Wednesday, September 14th, 2016
EU needs a military headquarters, says Juncker
September 14th, 2016 at 5:14 pm
EU needs a military headquarters, says Juncker

International desk –President of the European Commission Jean-Claude Juncker has said the European Union needs a military headquarters to work towards a common military force

Jean-Claude Juncker told Members of European Parliament in Strasbourg that the lack of a “permanent structure” resulted in money being wasted on missions.

Part of his annual state of the union address was devoted to the UK’s unexpected vote to leave the EU, according to BBC.

He insisted that the bloc was not at risk and urged Brexit negotiations to take place as quickly as possible.

Juncker warned that the UK could not expect selective “a la carte” access to the internal market without accepting free movement of people.

The single market has dominated the Brexit debate in the UK. Prime Minister Theresa May distanced herself from remarks by Brexit minister David Davis when he said remaining in the single market would be “very improbable” if it meant giving up control of British borders.

The Brexit vote has given added impetus to plans for greater defence co-operation, because the UK has always objected to the potential conflict of interest with Nato.

But Juncker said a common military force “should be in complement to Nato”. “More defence in Europe doesn’t mean less transatlantic solidarity.”

A European Defence Fund would stimulate military research and development, he said.

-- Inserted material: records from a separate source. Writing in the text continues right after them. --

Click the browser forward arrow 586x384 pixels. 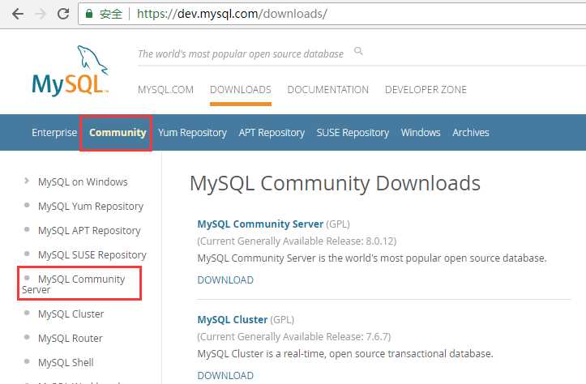point(41,14)
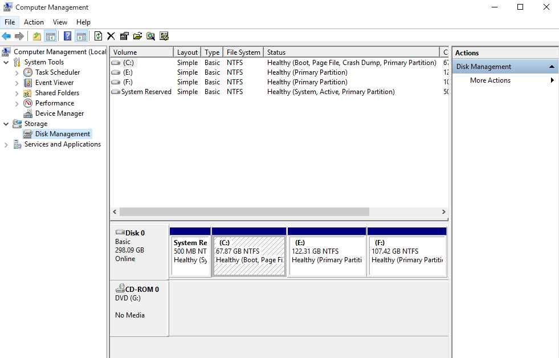Click the Delete (X) toolbar icon
The image size is (559, 358).
tap(111, 35)
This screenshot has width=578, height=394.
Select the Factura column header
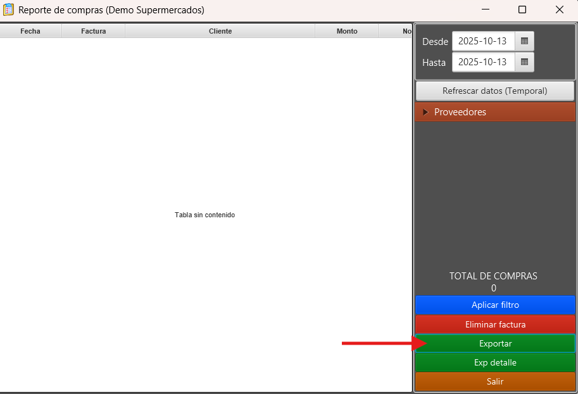94,31
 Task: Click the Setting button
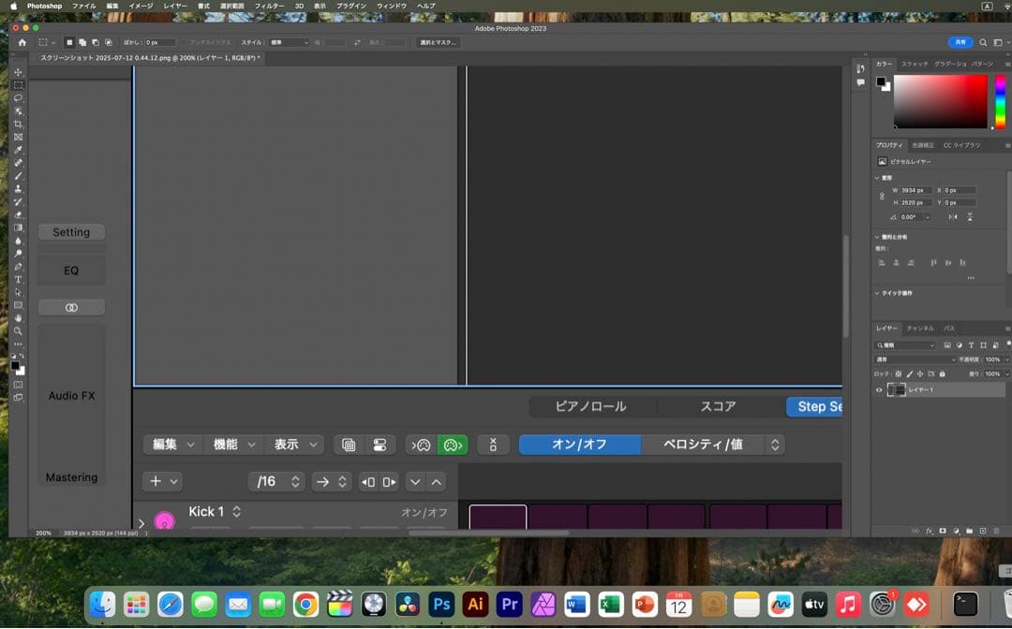tap(71, 231)
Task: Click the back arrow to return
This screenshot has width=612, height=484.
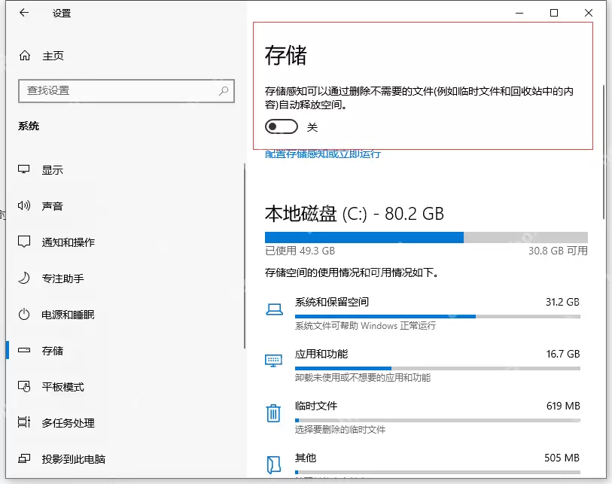Action: pyautogui.click(x=23, y=13)
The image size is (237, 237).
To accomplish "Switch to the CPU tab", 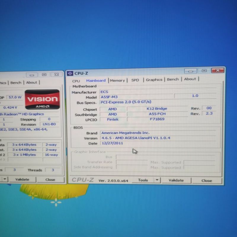I will tap(76, 81).
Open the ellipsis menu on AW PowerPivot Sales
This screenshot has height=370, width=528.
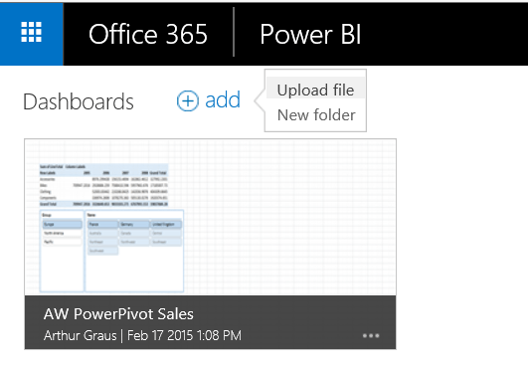pyautogui.click(x=371, y=335)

Juncker admitted the EU was facing an “existential crisis”, but he said it had to deliver “concrete results” in response – highlighting priorities including ensuring stability, security and tackling social injustice.

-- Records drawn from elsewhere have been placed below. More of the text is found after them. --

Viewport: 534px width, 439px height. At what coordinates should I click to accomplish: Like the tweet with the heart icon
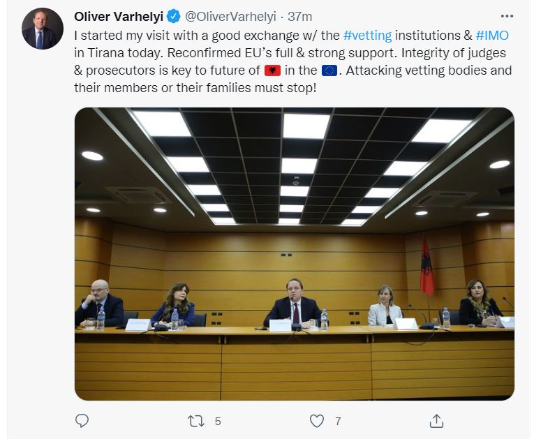(x=317, y=421)
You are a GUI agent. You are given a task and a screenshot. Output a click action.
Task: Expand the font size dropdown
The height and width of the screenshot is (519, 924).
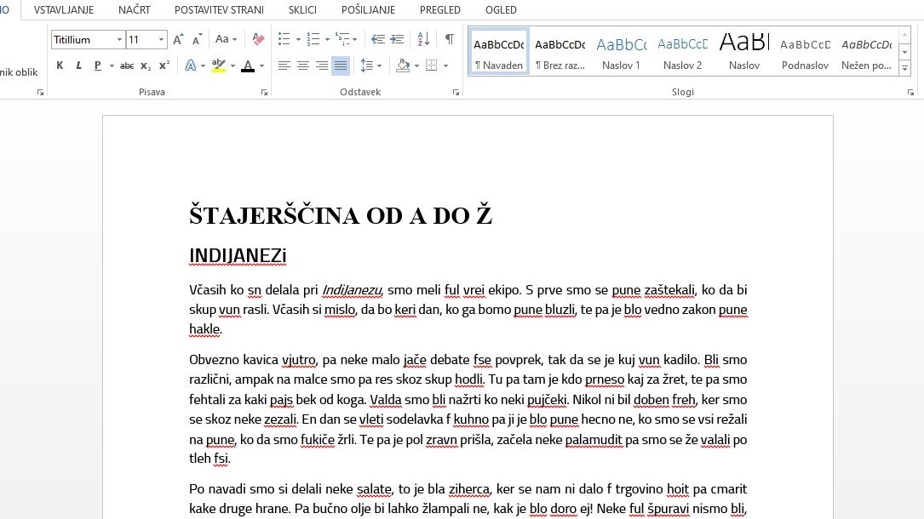(x=161, y=40)
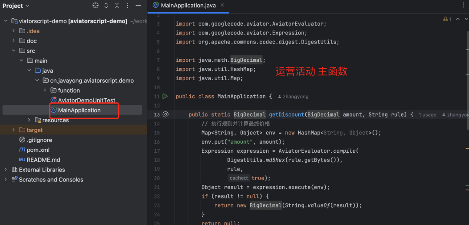Expand the .idea folder
Screen dimensions: 469x225
[x=13, y=31]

He urged a renewed focus on the EU as a “driving force that can bring about unification, for instance in Cyprus”.

“Above all, Europe means peace. It is no coincidence that the longest period of peace began with the formation of the European community,” he said.

Splits in the Union had led to “galloping populism” and Europe had to be protected from them, he said.

In a blunt criticism of recent attacks on immigrants in the UK, he said he would “never accept Polish workers being beaten up and harassed on the streets of Essex”.